La estatua de María, cerca del altar de la iglesia, se asemeja a un moai. Cerca de la entrada principal, el tercer símbolo de la Santísima Trinidad no es una paloma, sino una manutara, un ave que se consideraba sagrada durante el siglo XIX.

Adaptar la iconografía católica a la cultura ancestral rapa nui ha sido clave para mantener la adhesión a la religión que los misioneros europeos llegaron a difundir durante el siglo XVIII.

Religión

Los rapanui son protectores de su identidad y tienden a dar la bienvenida a los extranjeros solo si se esfuerzan por abrazar la cultura de los isleños.

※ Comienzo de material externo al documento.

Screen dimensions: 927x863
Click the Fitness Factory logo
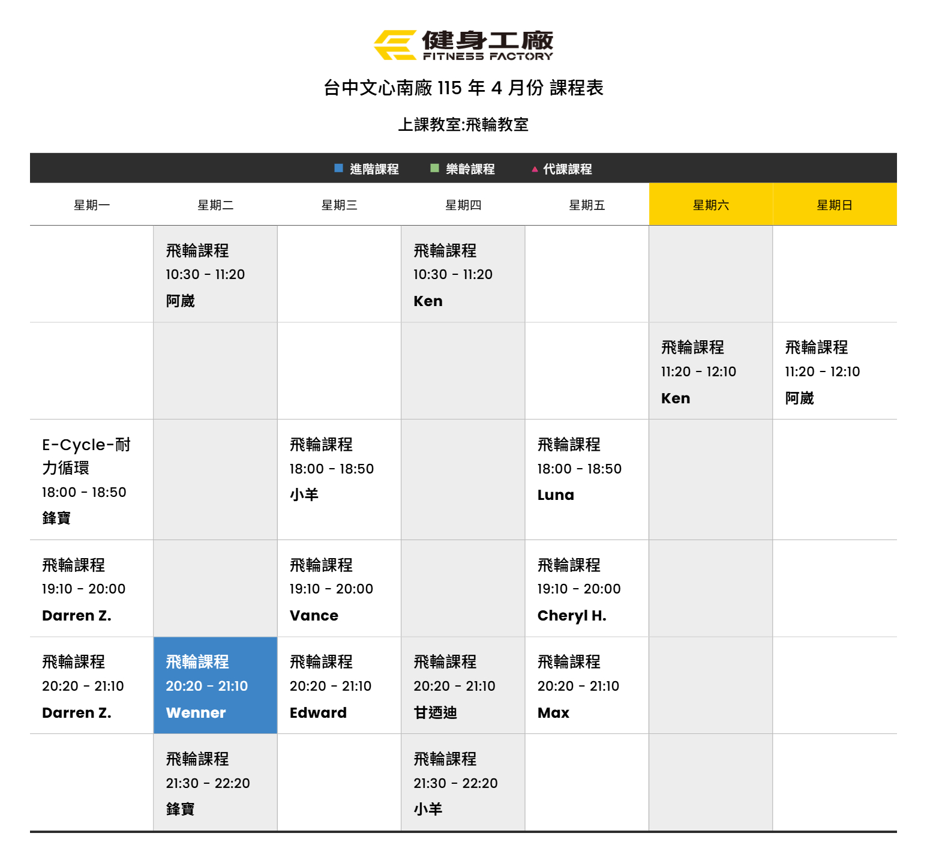tap(463, 45)
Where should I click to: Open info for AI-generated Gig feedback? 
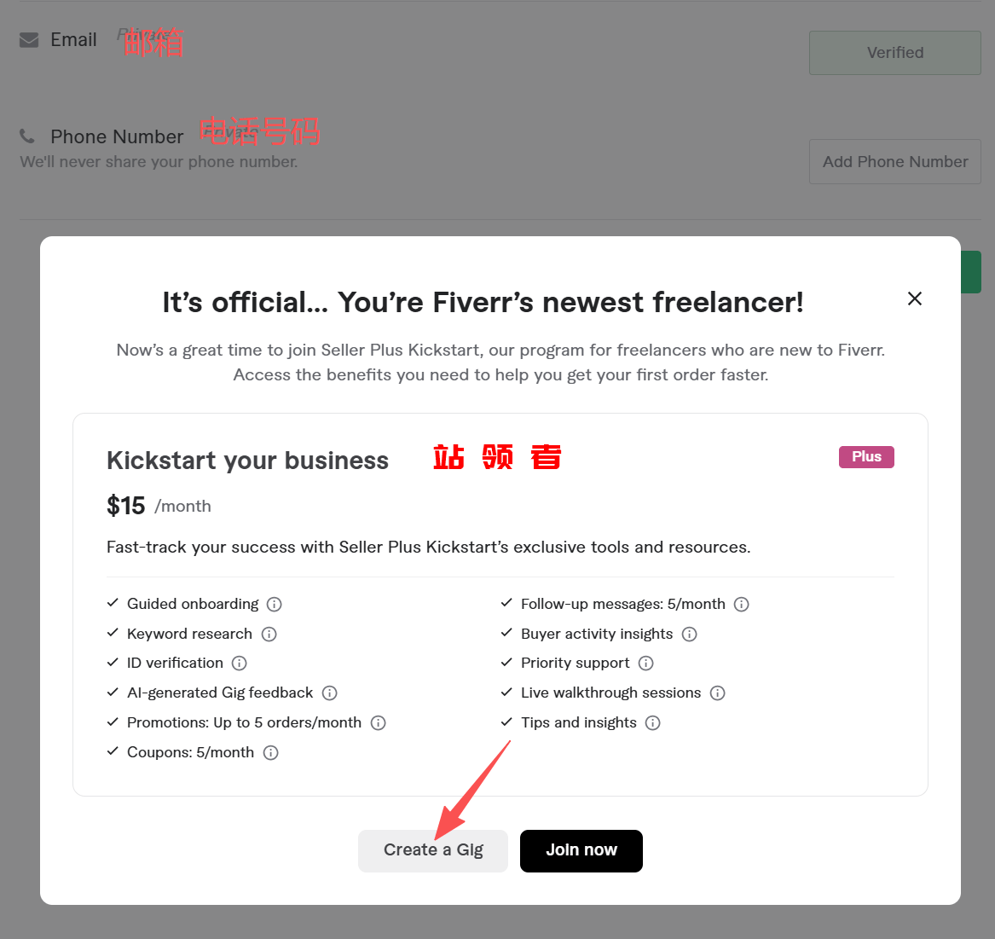coord(330,693)
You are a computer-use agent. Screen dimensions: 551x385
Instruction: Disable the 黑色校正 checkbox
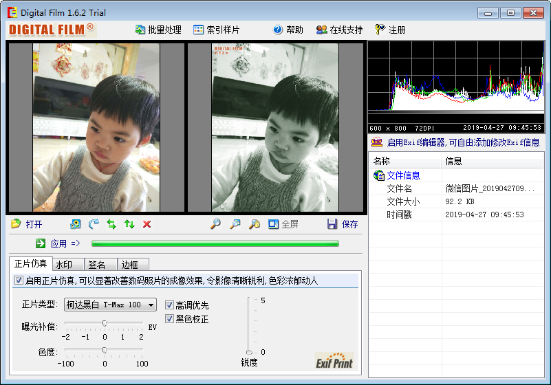pyautogui.click(x=169, y=319)
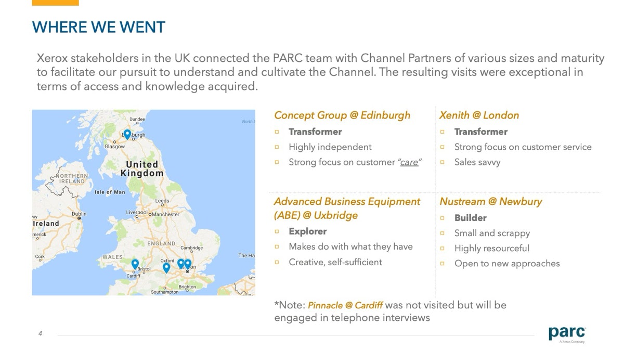Click the Dublin label on the map
624x351 pixels.
79,214
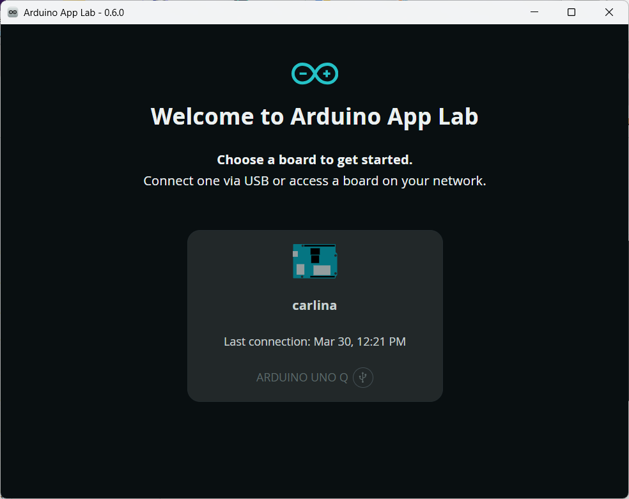Minimize the Arduino App Lab window
629x499 pixels.
pyautogui.click(x=534, y=12)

En una tumba fuera de la iglesia de la Santa Cruz, donde se guardan los restos del amado misionero Sebastián Englert, el epitafio dice: “Vivió entre nosotros y habló nuestro idioma”.

Poulain dijo que ganarse la aceptación de los lugareños no fue fácil, pero que ha sido paciente. Sus vidrieras fueron un paso más en el camino: desde que comenzó a colocarlas en la iglesia el 24 de diciembre de 2021, algunos rapanui que antes no la saludaban ahora agitan la mano cuando la ven pasar.

“Tengo mucho respeto por la isla y la gente”, dijo. “Antes estaba sola, pero ahora la gente conoce a mi esposo y a mis hijos”.

El compromiso de Poulain por integrarse a la isla es parte de su vida diaria. Su familia vive junto a la playa donde, hace mucho tiempo, ella soñaba con mudarse aquí. El color de su casa recuerda a la roca volcánica de la zona, para no alterar el paisaje. El agua utilizada en el hogar se recoge de la lluvia. Se basan en un panel solar para la electricidad.

Cuando se mudaron aquí, la familia solo tenía una tienda de campaña para protegerse. Ahora su casa es un depósito de lo que la isla les ha dado.

El techo se construyó con chapa y el resto con madera. Los platos se lavan en lo que solía ser el fondo de una bañera; sobre el comedor hay una lámpara que alguna vez fue un bote de basura de metal.

“Ha habido mucha dificultad, pero también mucha alegría. Este era mi sueño y vivir tu sueño es increíble”, dijo Poulain.

Delphine Poulain nunca estudió arte formalmente. Pero sus padres tenían libros en casa y recuerda haber leído uno sobre los misterios del mundo, donde aprendió por primera vez sobre Rapa Nui. Su estilo artístico ha variado a lo largo de los años, pero la estética de la Polinesia ha sido una constante.